Mijn vader en ik waren echte vleeseters. Balletjes in tomatensaus, gehaktbrood of steak, geef ons een stukje vlees en we waren tevreden. Ik ben opgegroeid met het idee dat een maaltijd begint met een stuk vlees en dat je daarop baseert wat je erbij zal nemen. Als het mijn beurt was om te kiezen, waren dat meestal zelfgemaakte frietjes of puree. Ik zie mezelf nog in de keuken staan terwijl ik aardappelen sneed. Groenten at ik enkel als het echt moest en veel stelde dit dan ook niet voor. Een blaadje sla of wat geraspte worteltjes en dat was dat.
Tot ik in 2012 een eetstoornis kreeg. Mijn ouders waren ondertussen al acht jaar gescheiden en ik woonde (nu nog steeds trouwens) bij mijn moeder en oma. Mijn vader zag ik niet meer zoveel. Mijn eetstoornis is het gevolg van een uit de hand gelopen dieet. Ik wou ‘gezonder’ gaan leven en begon meer groentes te gaan eten. Geen probleem toch? Ook mijn moeder was blij dat ik eindelijk groenten en fruit at en moedigde me aan om zo verder te gaan. Een half jaar later werd ik opgenomen in het ziekenhuis. Ik at enkel nog maar groenten en fruit en dan alleen de soorten die ‘veilig’ waren in mijn ogen.
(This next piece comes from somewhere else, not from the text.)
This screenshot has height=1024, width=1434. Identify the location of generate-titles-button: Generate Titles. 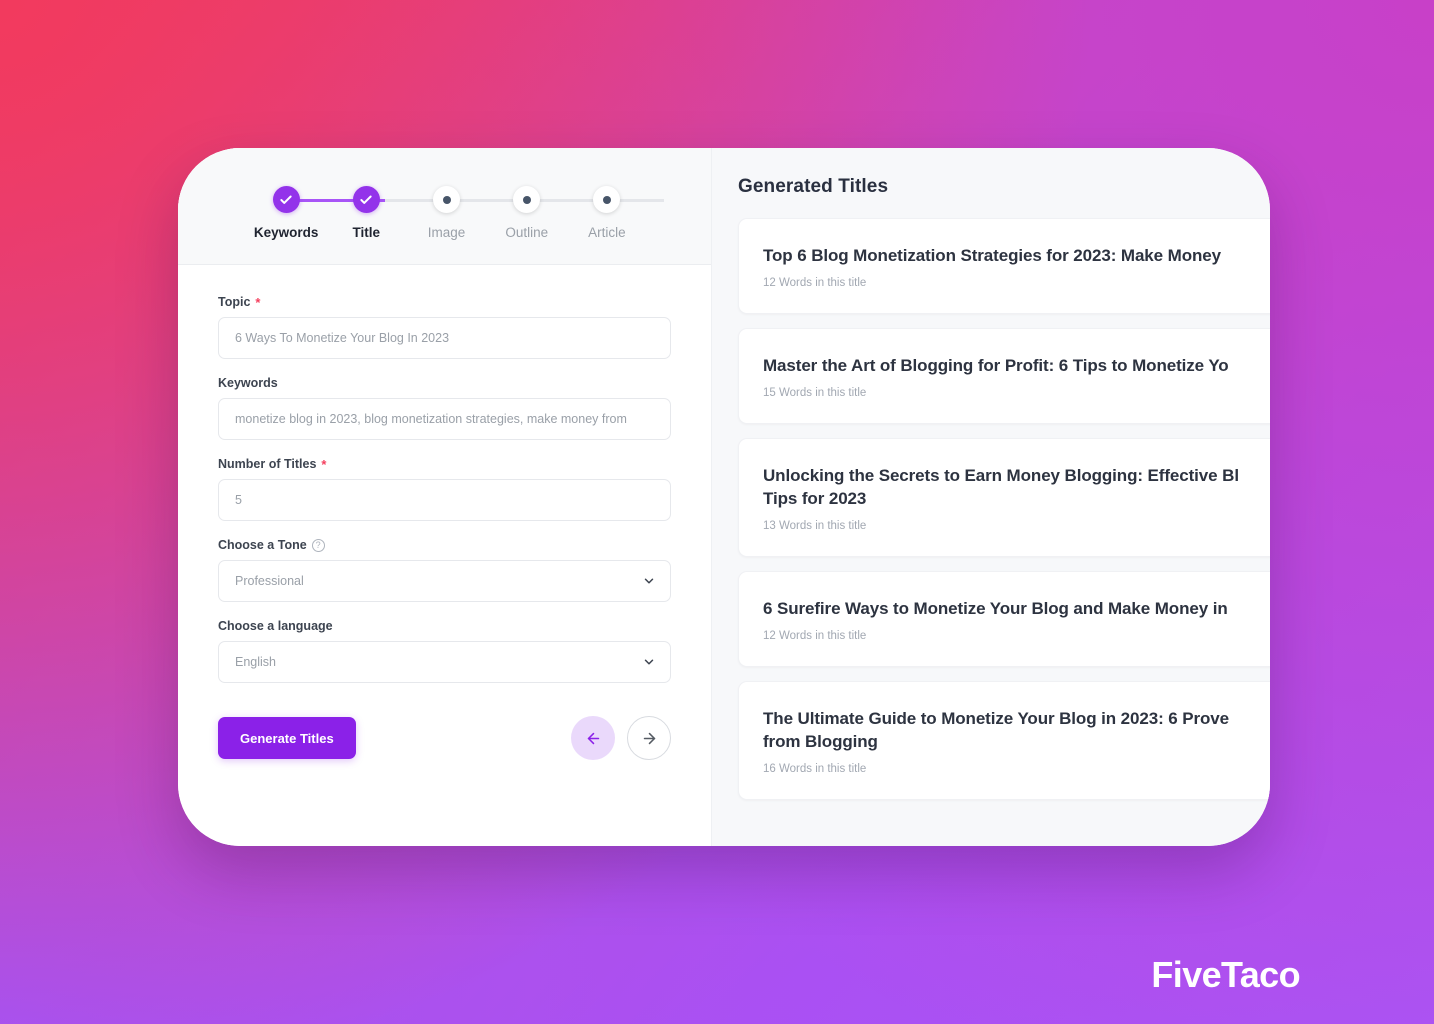
(287, 738).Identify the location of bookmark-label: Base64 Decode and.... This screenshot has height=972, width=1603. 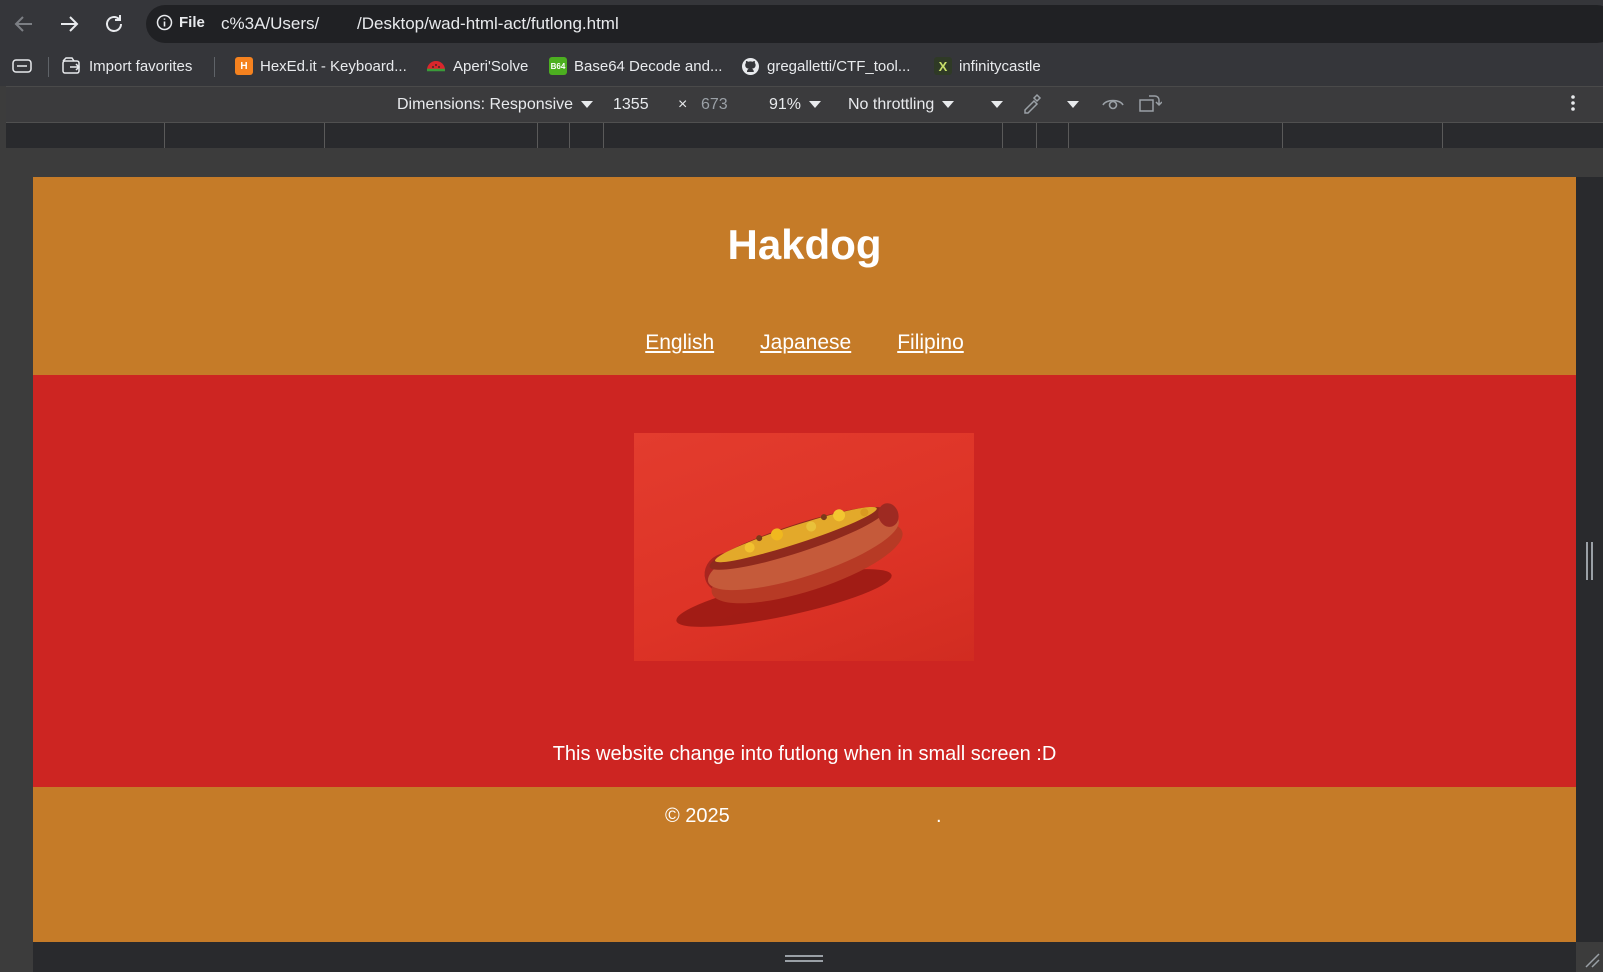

In het ziekenhuis moest ik kiezen: vlees of vegetarisch? De keuze was snel gemaakt, vlees natuurlijk. Vegetarisch eten had ik nog nooit gedaan of bij stilgestaan. In mijn groep waren er een aantal meisjes die vegetariër waren en kregen dan ook geen vlees voorgeschoteld maar een vleesvervanger. In mijn ogen leek dit zo oneerlijk. Van alle soorten voeding had ik het het moeilijkst met vlees. Toen ik dus met een varkenslapje opgeschoten zat, leek die groentenburger van het meisje tegenover me zoveel veiliger. Ik wist ergens wel dat we op het einde van de dag allemaal hetzelfde aantal calorieën binnenkregen, maar voor mij was het duidelijk: ik zou zoveel meer bijkomen dan de vegetariërs in de groep. Uiteindelijk merkte ik dat dit niet zo was, zij kregen bijvoorbeeld een extra portie saus, maar op dat moment had ik daar geen aandacht voor.
Na mijn ontslag uit het ziekenhuis besloot ik dat ik ook vegetariër zou gaan worden. Ik had echt een afkeer gekregen van vlees en vertikte het om er nog meer van te gaan eten. Mijn moeder twijfelde of dat wel een goed idee was en vroeg raad aan het ziekenhuis. Ik mocht vegetariër worden op voorwaarde dat ik zou blijven aankomen in gewicht. Ik ging akkoord en begon te experimenteren met vleesvervangers en peulvruchten. Voor mijn vader was dit een hele aanpassing. Zijn kleine meisje met wie hij altijd zoveel van vlees had gehouden weigerde nu om nog langer vlees te eten. Toen ik voor het eerst weer samen met hem at, trok hij een vreemd gezicht toen hij mijn eten zag. Hij wou het niet eens proeven.
Ondertussen ben ik op gezond gewicht en nog steeds vegetariër. Als ik eerlijk ben, was de keuze om vegetariër te worden wel een deel van mijn eetstoornis. Maar aan de andere kant ben ik zo blij dat ik de stap gezet heb. Ik durfde op een of andere manier meer te eten. Ook ben ik ondertussen dol op kaas, terwijl vroeger geen haar op mijn hoofd eraan dacht kaas te gaan eten.
De ietwat eetgestoorde keuze om vegetariër te worden is voor mij dus heel erg positief uitgedraaid. Er bestaan zoveel lekkere dingen waarvan ik niet eens wist dat ze bestonden. Mijn vader wil nog steeds niet proeven als ik bij hem voor mezelf kook, maar hij kan er ondertussen veel beter mee omgaan.